WHAT YOU SHOULD DO -
Report every line of the entries that contains the word "selector".

*** GIVEN DATA Section Begins ***

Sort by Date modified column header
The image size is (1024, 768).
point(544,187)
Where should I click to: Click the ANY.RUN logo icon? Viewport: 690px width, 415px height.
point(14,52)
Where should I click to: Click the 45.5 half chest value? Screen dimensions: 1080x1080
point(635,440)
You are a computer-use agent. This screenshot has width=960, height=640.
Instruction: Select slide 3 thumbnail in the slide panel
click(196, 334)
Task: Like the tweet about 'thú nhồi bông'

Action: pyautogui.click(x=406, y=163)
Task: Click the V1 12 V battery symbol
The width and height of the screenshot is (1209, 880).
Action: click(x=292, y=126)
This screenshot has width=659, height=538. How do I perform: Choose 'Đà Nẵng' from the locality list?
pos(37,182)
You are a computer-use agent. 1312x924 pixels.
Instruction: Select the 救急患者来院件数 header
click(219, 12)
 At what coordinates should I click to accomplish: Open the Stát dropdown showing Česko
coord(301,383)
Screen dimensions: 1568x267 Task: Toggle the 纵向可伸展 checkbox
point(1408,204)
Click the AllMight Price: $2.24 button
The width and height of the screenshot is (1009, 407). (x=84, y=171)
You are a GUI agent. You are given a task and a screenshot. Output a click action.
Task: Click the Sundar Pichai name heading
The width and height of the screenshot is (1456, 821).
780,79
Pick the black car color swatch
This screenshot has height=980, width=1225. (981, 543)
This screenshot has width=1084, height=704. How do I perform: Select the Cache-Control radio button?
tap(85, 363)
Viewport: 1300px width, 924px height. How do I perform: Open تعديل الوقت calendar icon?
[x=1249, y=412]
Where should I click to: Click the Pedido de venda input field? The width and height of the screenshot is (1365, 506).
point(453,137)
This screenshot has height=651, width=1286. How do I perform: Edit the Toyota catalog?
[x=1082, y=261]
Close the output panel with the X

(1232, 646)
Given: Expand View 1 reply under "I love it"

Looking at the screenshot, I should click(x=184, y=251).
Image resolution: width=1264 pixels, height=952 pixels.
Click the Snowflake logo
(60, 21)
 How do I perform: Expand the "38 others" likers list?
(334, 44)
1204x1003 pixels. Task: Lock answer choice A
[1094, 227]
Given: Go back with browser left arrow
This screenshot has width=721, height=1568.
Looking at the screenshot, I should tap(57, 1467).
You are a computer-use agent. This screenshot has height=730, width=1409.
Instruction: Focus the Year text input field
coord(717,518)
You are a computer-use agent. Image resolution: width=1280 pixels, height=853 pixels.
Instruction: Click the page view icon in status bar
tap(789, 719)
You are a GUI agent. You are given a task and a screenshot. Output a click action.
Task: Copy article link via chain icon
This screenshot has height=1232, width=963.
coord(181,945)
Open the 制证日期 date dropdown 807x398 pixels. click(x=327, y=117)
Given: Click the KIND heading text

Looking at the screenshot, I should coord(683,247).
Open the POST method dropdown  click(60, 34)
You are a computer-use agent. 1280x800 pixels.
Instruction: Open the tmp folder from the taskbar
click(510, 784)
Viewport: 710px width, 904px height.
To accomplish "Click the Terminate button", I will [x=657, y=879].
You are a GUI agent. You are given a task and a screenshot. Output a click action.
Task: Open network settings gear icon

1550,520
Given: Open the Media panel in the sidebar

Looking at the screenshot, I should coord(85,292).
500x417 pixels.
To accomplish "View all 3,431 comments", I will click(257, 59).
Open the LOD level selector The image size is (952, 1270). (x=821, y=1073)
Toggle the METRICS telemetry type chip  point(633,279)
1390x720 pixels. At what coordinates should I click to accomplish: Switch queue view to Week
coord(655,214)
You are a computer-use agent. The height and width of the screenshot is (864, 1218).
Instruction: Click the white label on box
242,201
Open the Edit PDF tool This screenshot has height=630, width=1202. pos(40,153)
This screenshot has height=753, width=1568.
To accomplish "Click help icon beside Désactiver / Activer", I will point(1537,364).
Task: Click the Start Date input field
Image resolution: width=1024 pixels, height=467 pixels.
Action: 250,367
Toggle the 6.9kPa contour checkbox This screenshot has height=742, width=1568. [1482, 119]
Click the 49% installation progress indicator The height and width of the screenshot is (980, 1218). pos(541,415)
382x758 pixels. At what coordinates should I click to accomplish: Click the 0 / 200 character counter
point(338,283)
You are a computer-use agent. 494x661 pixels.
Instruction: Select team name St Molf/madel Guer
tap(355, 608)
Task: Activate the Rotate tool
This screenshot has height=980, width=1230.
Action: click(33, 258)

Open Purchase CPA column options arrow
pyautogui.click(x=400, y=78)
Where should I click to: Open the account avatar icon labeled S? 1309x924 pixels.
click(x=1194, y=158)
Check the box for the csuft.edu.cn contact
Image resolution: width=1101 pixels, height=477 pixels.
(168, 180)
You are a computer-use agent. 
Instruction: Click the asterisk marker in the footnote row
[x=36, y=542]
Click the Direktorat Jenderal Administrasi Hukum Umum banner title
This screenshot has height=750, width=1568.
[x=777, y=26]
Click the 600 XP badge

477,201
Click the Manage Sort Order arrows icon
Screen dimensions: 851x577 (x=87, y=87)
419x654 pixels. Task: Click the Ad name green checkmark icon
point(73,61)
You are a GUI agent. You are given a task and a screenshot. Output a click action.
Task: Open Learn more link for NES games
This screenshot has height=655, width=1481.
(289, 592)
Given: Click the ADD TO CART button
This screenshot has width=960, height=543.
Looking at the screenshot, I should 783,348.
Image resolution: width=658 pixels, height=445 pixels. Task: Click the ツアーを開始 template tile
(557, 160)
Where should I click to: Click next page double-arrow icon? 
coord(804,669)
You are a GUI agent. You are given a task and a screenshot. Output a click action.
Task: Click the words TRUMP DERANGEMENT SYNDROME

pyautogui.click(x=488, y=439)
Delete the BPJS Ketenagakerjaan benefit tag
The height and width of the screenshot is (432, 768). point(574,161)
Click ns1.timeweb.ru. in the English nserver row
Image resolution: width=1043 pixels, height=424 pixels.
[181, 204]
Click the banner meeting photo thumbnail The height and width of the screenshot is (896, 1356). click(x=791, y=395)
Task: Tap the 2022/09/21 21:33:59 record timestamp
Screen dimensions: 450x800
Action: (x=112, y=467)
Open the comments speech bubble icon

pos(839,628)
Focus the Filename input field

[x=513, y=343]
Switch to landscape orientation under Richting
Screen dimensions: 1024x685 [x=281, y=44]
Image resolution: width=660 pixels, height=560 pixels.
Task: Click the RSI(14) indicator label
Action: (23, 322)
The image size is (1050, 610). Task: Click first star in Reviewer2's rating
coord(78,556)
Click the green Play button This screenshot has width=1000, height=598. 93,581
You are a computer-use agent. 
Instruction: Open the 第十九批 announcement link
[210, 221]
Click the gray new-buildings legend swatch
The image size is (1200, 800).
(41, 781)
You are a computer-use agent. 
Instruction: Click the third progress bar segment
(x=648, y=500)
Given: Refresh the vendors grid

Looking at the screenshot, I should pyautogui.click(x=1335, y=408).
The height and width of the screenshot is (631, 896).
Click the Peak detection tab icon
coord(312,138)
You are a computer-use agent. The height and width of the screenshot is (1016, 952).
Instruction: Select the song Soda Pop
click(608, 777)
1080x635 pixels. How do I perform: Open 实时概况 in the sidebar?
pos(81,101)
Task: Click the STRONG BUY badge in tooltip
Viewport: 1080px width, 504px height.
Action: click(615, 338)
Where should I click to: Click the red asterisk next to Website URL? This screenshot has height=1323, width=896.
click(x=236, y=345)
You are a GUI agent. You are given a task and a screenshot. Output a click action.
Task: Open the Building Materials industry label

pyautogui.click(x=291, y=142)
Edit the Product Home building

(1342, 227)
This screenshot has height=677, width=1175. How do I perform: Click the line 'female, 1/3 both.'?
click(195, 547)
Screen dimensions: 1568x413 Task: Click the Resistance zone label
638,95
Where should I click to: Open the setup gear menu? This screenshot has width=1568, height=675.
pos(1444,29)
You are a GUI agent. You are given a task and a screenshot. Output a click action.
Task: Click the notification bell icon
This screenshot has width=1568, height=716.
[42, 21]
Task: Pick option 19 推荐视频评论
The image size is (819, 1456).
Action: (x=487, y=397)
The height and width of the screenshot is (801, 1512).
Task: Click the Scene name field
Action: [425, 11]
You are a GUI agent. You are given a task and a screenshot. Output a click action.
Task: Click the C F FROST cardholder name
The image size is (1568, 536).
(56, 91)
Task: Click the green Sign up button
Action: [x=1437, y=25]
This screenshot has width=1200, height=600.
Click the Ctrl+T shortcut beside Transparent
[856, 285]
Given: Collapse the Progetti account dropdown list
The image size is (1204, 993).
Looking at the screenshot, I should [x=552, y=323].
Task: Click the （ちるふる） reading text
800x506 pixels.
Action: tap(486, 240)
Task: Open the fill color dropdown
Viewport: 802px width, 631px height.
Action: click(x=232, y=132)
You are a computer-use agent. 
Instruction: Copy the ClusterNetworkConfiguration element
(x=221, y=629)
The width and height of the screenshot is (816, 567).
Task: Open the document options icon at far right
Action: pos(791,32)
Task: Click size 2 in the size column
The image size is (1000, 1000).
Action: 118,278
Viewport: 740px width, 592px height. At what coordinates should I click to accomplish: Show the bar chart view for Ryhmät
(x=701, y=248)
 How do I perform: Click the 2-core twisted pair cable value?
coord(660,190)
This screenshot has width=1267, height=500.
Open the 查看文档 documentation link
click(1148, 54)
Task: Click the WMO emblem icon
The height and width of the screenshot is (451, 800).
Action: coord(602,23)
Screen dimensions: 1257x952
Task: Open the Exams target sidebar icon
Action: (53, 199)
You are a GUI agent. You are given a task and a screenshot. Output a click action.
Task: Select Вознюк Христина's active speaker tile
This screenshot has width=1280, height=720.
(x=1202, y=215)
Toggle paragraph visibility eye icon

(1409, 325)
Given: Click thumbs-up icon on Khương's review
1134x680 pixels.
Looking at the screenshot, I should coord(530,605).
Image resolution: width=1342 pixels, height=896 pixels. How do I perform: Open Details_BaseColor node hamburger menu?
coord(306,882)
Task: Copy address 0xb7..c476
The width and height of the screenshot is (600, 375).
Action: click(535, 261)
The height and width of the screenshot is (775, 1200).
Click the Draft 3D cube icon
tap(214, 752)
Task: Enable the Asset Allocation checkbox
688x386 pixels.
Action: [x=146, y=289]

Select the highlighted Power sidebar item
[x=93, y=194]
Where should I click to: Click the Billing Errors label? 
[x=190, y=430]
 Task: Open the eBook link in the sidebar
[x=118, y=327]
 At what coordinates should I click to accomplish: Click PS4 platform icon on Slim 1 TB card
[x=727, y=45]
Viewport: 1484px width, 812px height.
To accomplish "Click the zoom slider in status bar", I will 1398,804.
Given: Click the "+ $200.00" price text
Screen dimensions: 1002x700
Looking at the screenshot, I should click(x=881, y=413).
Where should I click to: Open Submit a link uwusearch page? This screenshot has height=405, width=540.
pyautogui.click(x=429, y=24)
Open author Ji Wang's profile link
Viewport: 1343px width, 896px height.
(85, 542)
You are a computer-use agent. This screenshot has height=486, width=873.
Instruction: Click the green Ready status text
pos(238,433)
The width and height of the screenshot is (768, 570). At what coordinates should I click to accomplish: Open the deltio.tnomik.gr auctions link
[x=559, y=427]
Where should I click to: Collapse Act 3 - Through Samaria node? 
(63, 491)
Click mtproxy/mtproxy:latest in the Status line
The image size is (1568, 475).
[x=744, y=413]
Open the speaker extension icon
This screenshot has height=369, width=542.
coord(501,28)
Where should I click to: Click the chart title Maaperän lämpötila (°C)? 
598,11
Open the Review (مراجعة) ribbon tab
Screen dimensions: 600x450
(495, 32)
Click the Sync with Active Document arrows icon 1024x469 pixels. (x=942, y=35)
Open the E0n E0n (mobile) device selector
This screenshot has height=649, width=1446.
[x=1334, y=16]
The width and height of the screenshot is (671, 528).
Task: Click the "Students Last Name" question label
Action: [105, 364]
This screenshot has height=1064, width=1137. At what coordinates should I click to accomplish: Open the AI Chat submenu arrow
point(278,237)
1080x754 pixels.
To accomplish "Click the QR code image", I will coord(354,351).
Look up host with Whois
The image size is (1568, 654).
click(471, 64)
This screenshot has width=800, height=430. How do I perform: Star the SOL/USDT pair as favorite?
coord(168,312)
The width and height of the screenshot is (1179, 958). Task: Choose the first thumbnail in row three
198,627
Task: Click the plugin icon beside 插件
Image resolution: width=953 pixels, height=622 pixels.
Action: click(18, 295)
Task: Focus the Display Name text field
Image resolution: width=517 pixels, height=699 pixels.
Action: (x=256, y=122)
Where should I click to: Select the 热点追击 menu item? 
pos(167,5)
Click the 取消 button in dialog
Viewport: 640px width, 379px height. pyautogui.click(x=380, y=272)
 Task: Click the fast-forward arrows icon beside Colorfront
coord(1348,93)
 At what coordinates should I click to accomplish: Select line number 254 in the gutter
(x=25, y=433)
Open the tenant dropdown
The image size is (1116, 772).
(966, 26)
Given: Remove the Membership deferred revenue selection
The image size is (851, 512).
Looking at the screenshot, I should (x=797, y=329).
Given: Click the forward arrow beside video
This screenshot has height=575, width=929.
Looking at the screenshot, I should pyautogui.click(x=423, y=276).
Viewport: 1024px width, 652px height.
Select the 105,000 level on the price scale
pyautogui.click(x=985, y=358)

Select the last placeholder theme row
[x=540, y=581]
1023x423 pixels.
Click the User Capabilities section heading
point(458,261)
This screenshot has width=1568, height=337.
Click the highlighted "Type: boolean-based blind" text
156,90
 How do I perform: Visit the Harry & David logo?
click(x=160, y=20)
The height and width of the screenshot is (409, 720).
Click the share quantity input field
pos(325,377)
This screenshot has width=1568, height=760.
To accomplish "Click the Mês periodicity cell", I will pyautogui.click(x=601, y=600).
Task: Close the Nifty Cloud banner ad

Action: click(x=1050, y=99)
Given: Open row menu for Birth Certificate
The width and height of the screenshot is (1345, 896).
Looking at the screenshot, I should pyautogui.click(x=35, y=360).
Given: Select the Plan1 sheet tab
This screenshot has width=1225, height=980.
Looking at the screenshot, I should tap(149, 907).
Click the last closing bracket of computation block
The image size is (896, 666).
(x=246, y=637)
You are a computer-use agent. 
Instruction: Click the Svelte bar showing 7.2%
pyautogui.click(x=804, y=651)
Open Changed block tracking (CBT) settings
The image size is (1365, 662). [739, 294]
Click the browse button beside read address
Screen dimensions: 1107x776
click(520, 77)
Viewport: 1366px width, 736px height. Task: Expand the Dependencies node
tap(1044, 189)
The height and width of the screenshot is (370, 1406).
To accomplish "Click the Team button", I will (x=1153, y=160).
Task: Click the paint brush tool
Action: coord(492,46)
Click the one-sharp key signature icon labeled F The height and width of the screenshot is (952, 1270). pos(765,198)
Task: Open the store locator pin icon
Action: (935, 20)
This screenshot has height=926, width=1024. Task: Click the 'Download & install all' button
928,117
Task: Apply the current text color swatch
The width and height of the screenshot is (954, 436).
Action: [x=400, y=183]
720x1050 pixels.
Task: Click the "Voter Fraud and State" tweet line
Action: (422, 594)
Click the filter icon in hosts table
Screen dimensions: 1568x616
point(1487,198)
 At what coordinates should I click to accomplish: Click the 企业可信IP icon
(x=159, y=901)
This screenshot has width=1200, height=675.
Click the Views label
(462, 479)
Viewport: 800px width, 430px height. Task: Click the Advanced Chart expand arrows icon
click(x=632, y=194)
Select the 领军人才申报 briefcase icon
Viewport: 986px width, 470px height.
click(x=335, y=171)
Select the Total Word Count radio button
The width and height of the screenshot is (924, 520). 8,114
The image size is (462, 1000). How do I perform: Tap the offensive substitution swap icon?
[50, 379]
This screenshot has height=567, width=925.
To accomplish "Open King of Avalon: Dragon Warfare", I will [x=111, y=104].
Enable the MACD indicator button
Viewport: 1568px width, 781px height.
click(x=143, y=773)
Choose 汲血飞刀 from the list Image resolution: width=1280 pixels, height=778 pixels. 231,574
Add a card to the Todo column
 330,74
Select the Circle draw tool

*** GIVEN DATA Section Ends ***

RESULT FOR THIS EXERCISE -
Open the LOD level selector The image size is (952, 1270). (x=821, y=1073)
Open the E0n E0n (mobile) device selector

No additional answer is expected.